In an old Cuban dictionary from 1885 (Diccionario Cubano by Jose Miguel Macias), it says that it’s made from avocado, salt, oil, and vinegar. So maybe your recipe would qualify just fine. But many recipes around that time (in Spanish) do include tomatoes, so I’m convinced it’s necessarily un-traditional, but it clear that there’s a range of simple to complex avocado pastes that can be called guacamole. As I said, no tomato in mine, that’s for sure!

Sounds like fodder for a flame war, much like the arguments over what “chili” is. :laughing:

Should be “not convinced.” I looked in my modern Tacopedia: Enciclopedia del taco, and their guac include avocados, tomatoes, lime, onion, salt. (No garlic in that one.) At any rate, there’s a range. Like even when you get to something as purist as Texas chili, there’s arguments whether tomato belongs in that, not just the usual bean argument. Some even say no onion. It’s all good!

Just about the time I was born, my paternal grandparents fulfilled a lifelong dream of moving to the Central Coast of California from the old potato farm in Idaho. They immediately planted a Haas avocado tree.

The tree grew to maturity, but it wouldn’t produce fruit. My grandfather consulted the nursery for advice on how to fix the problem. The nursery said to beat the tree briefly with a chain. They explained that the tree had to be “frightened” into producing its seeds.

My grandfather was skeptical and felt silly, but he did as they advised. No word of a lie, that tree bore avocados like nobody’s business ever after. And they were amazing, delicious, buttery, flavorful perfect avocados! I grew up on these and enjoyed them thoroughly, never realizing they weren’t the norm. Our family dined off that tree for decades.

My Dad went to college in New Mexico, and that’s where he learned to make guacamole. He told me that “true” guacamole contained only avocados, lemon juice and salt. We added a bit of finely chopped onion, but acknowledged it was a deviation from the pure product.

Over the years, I’ve made guacamole all sorts of ways in varying combinations with cilantro, garlic, a bit of sour cream, salsa, chili powder, smoked paprika, lime in place of lemon, etc. But honestly, my favorite is still rough-mashed avocados with a bit of lemon juice, some finely chopped onion and salt. The rest is just accommodating the preferences of others.

I’ve never found Haas avocados as good as that beloved old family tree’s, though. Damn, they were special!

Of course there are a hundreds of ways to make guacamole and always have been. There never was a single ur-recipe.

They don’t make ur- like they used to.

I haven’t used it in years, but my “secret ingredient” for guac used to be a drop of liquid smoke.

A college roommate of mine used bacon. It wasn’t bad, just kind of outside what I wanted when I wanted guacamole.

No, that’s guacamole mixed with pico de gallo.

Well, I don’t claim to be a guacamole expert, but I just looked at ten recipes online and they all had most or all of those ingredients.
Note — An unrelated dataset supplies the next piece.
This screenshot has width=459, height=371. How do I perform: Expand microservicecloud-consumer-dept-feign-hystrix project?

Then all ten of those recipes are wrong. Chunky guacamole is an aberration.

I surrender. You’re right and the rest of the guacamole-eating universe is wrong. It’s certainly not worth the time spent here arguing about it.
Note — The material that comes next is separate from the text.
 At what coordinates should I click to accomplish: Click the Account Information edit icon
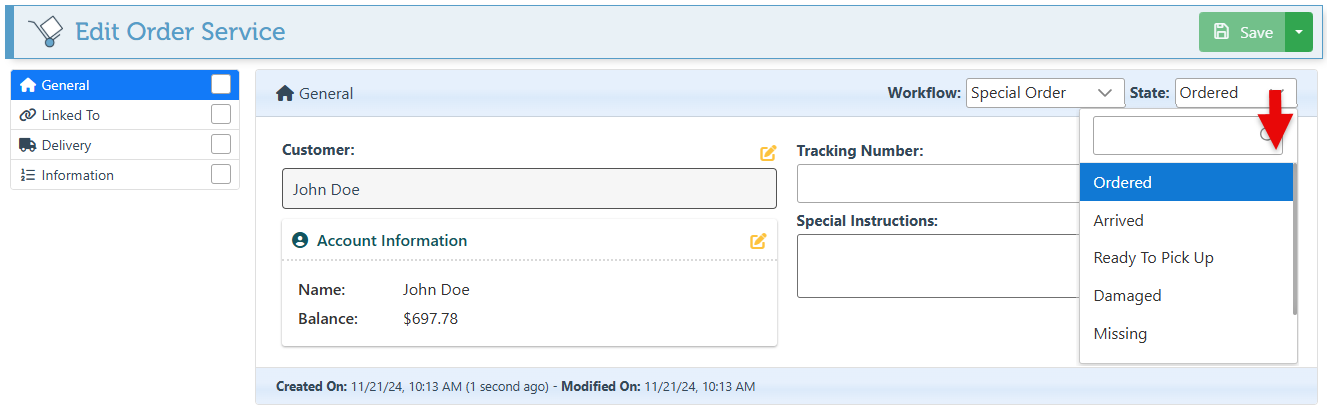[758, 241]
I think guacamole is avocado, citrus juice and salt, mashed enough to be scoopable but not soupy. You can put other stuff in and it’s still guacamole. Like pizza or hot dogs, I guess. What would you tell someone saying, “I don’t like hot dogs, too much sauerkraut, cream cheese, hot peppers and mayo.”
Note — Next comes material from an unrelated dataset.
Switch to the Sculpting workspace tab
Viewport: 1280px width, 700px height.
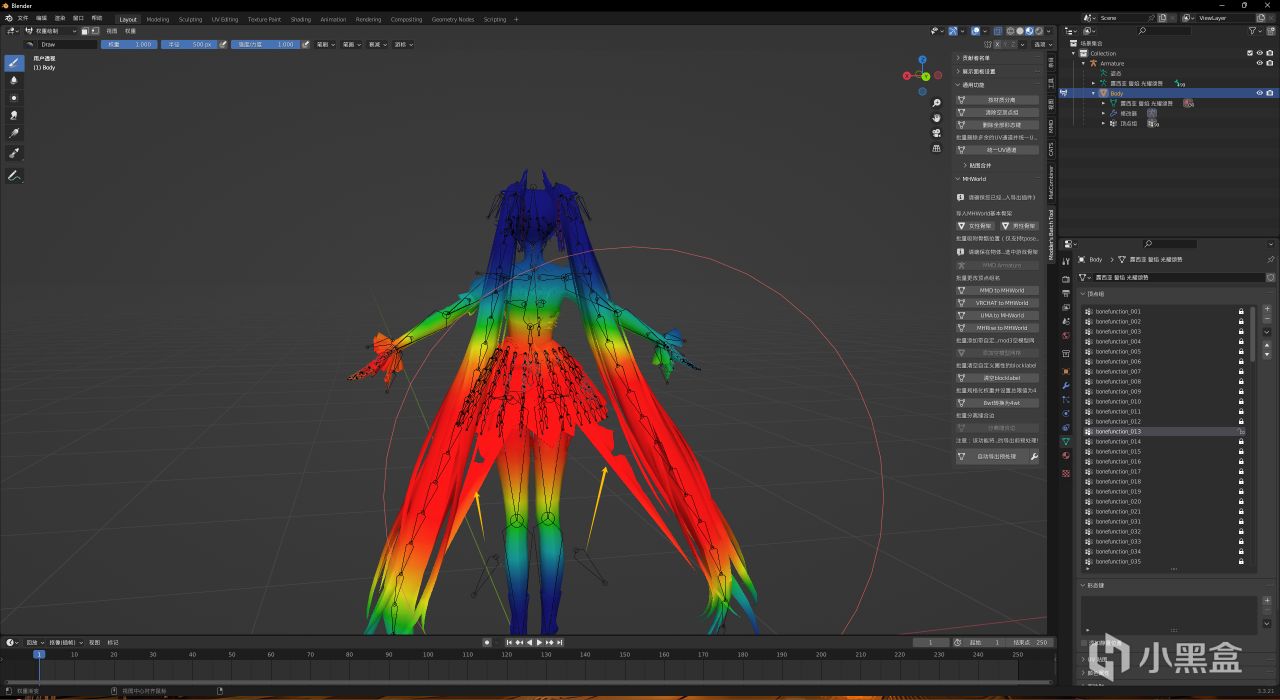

For dipping chips, I’d rather the effort and expense went into an interesting salsa.

I usually bring a week’s worth of lunches to work with me on Mondays and my routine for a long time has, more often than, not included two avocados. I eat half a day, four days a week, slice with a little salt. At times, I’ll bring a lime and squeeze a little juice or maybe a grilled jalapeno but avocado’s really best almost plain.

This. Avocado is what makes guacamole guacamole, not tomatoes or onions or hot sauce or peas or anything else you’re adding to it. Cut an avocado open, scoop out the flesh, and smash it with a fork - guess what? That’s guacamole.

Well, they did go out of business around the 5th century BC. Any product left on the shelves is likely to be mighty stale.